A snapshot of the new campaign

The DGS weekly bulletin released on Tuesday confirms that updated boosters tailored to the Omicron XBB sub-lineage have been administered to 519 417 people since the rollout began in late September. Health centres in Lisbon and Porto metropolitan areas account for nearly half of all injections, reflecting where transmission has remained most intense. The half-million mark arrives three weeks earlier than analysts anticipated, suggesting demand is running slightly ahead of logistical projections.

Why the milestone matters for Portugal’s winter

Virologists at Instituto Ricardo Jorge estimate that a booster coverage of at least 70 % of citizens aged 65+ is necessary to avoid hospital pressure comparable to last January, when wards briefly reached 85 % occupancy. At the moment, only 31 % of that age group has come forward. The Health Ministry set a provisional target of 2 M boosters by mid-December as part of the Plano de Vacinação Outono-Inverno. Crossing the 500 000 threshold in mid-October leaves roughly eight weeks to quadruple the current pace.

Which vaccines are available – and who can get them?

Portugal is relying on two mRNA formulations approved by the European Medicines Agency: Comirnaty Omicron XBB (Pfizer-BioNTech) and Spikevax 2025 (Moderna). Both are designed for broader protection against circulating variants and come in single-dose vials. Following recommendations from the National Vaccination Commission, eligibility now covers everyone 50 or older, adults with risk factors, pregnant women after 14 weeks gestation, and frontline health workers. Authorities decided not to expand to younger cohorts until high-risk groups are fully covered.

Supply looks comfortable, distribution less so

INFARMED’s latest inventory report shows 3.8 M doses in national storage, well above the volume required to meet winter targets. Yet regional health administrations complain of staffing shortages at roughly 60 vaccination hubs, forcing shorter opening hours in interior districts such as Beja and Bragança. The Order of Pharmacists has again offered to dispense shots in community pharmacies — a model successfully used for flu vaccines — but negotiators have not finalised reimbursement terms with the Treasury.
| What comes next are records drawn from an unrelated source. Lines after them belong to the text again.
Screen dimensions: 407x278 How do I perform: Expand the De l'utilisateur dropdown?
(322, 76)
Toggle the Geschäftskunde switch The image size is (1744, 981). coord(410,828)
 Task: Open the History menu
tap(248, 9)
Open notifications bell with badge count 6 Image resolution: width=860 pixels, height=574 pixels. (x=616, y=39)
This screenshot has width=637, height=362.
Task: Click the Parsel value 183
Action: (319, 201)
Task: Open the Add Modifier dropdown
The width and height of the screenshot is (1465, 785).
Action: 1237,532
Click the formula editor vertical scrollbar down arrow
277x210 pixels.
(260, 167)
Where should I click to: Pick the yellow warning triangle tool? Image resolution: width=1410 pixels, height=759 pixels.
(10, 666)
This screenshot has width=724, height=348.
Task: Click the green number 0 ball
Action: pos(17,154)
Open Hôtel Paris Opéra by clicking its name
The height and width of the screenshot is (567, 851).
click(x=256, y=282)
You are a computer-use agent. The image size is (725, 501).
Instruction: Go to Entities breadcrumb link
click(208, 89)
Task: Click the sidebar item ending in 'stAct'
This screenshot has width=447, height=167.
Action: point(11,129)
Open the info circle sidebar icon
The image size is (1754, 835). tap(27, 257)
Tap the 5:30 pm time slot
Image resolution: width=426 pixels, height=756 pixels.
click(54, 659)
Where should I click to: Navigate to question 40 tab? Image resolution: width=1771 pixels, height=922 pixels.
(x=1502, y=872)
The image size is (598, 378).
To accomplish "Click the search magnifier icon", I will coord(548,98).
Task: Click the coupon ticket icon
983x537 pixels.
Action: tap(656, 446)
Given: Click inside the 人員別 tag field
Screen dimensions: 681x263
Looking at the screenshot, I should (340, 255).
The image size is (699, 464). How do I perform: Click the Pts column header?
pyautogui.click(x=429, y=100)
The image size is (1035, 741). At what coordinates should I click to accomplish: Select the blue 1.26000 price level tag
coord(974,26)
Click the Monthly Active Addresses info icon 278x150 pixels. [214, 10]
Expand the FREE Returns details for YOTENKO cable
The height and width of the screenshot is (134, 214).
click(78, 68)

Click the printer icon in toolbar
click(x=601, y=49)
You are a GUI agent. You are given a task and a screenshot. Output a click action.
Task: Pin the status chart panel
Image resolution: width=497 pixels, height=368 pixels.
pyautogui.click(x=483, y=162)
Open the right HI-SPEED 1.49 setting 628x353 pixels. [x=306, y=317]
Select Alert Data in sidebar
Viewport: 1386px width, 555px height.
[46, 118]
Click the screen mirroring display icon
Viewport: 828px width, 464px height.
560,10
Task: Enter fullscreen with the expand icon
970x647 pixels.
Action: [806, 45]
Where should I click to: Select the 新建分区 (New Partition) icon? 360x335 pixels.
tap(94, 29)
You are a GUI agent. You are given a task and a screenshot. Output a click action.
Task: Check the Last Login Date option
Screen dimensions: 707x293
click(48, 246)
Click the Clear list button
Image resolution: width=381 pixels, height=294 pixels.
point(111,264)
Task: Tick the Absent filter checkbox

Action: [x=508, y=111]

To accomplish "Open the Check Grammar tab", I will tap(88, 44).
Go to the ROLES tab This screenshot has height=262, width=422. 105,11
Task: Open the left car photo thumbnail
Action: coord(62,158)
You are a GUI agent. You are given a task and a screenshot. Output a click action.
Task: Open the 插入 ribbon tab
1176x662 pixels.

Comparing 2025 to Portugal’s record-breaking 2021 drive

The current operation is decidedly more modest than the dramatic summer of 2021, when Portugal briefly led the world with over 90 % primary-series uptake. Public health experts note that today’s challenge is behavioural rather than logistical: many eligible citizens believe previous infections grant sufficient protection, despite evidence that immunity wanes after six months. Trust may improve once the electronic vaccination certificate automatically updates, an upgrade scheduled for early November, allowing residents to retain travel and workplace compliance without extra paperwork.

What happens next?

The DGS intends to publish provincial-level data every Thursday, a transparency measure requested by parliament’s Covid monitoring committee. If weekly inoculations stay above the current 140 000-dose tempo, Portugal could meet the 2 M goal just after Christmas — two weeks behind plan but still in time to blunt a potential January surge. Health officials are banking on a late-October advertising blitz featuring family physicians and popular television presenters to nudge fence-sitters. For now, the half-million figure acts as both an encouraging sign and a stark reminder: winter is closer than the vaccination curve suggests.